Nope, you're not looking at it with rose-colored glasses, there really is a big taste and color difference between home grown eggs and store-bought eggs. Weeds and bugs and all those sorts of natural things chickens will eat while free ranging cause the better taste, and the color comes primarily from the greenery they eat. If you'll ever notice, the yolks stick up a lot higher and the whole egg is more cohesive in home-grown eggs too.
As for the eggs from the feed store, quite often free ranging hens will eat all the greenery from around their yard, leading to those pale eggs. Another cause could be that that the eggs aren't from what we consider free-range hens. The hens may just not be in cages, able to move around a pen on their own, but still packed tightly in a building or a yard.

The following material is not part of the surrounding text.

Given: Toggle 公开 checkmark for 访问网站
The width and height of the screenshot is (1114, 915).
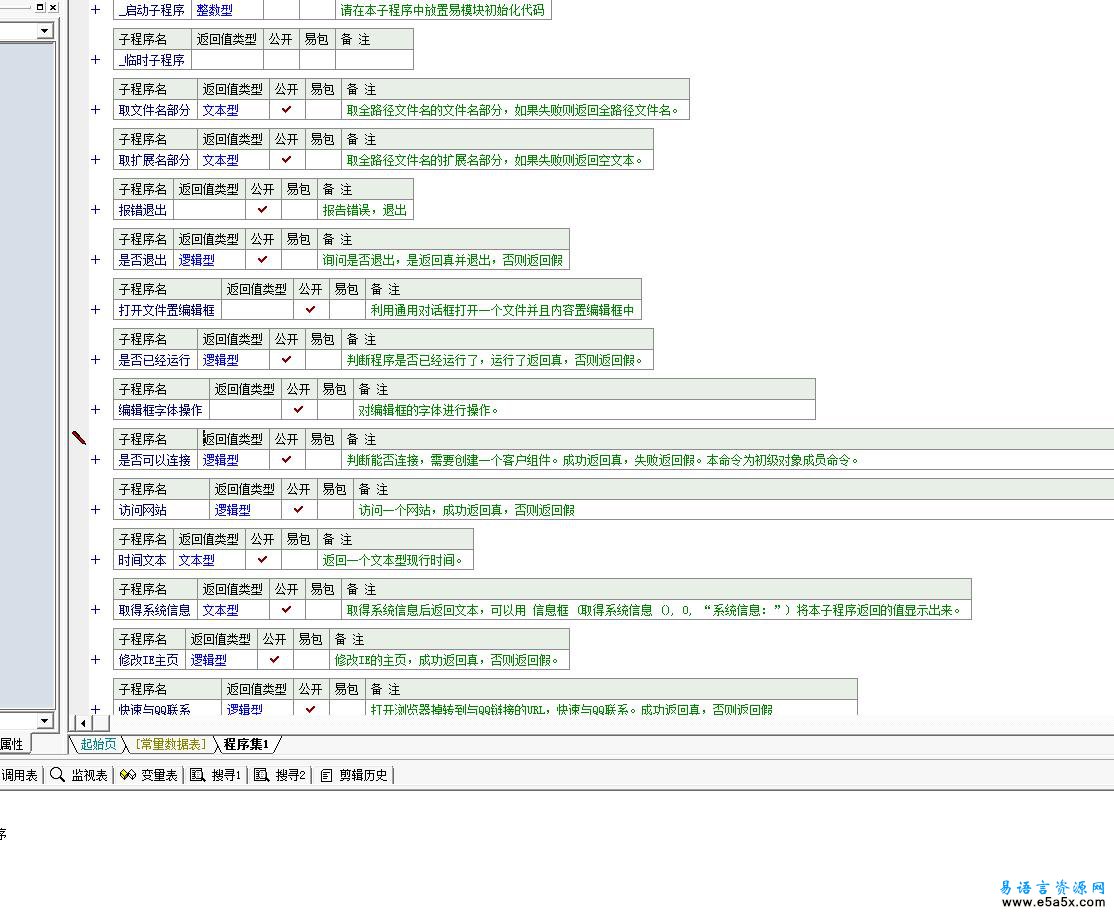Looking at the screenshot, I should 298,510.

There's a lot of double-speak in egg-labeling. Also, color does not mean everything in any store-bought eggs, a frequent trick is to feed the hens marigold flower petals which basically dye the eggs yolks a richer, yellower color. Interestingly, often people allergic to eggs are actually allergic to the marigold petals the chickens ate, not the actual eggs themselves.
To make sure your eggs taste good and the hens stay healthy, just feed chicken feed/laying mix, little corn since it's not very good for them and can make them too fat to lay (though it is handy to help them stay warm in the winter), and ensure they have access to greenery to eat. Greenery should be non-poisonous weeds, clover is popular, grass that's not allowed to get over 1 foot tall (just keep it mowed on a high setting if possible), and things like horse apples are always good since it's a bit predigested and alfalfa adds nice color. Once you're used to your chickens' eggs, you'll likely be able to see a big difference in the eggs during the winter when they eat more feed versus spring when they eat a lot of the grasses coming up.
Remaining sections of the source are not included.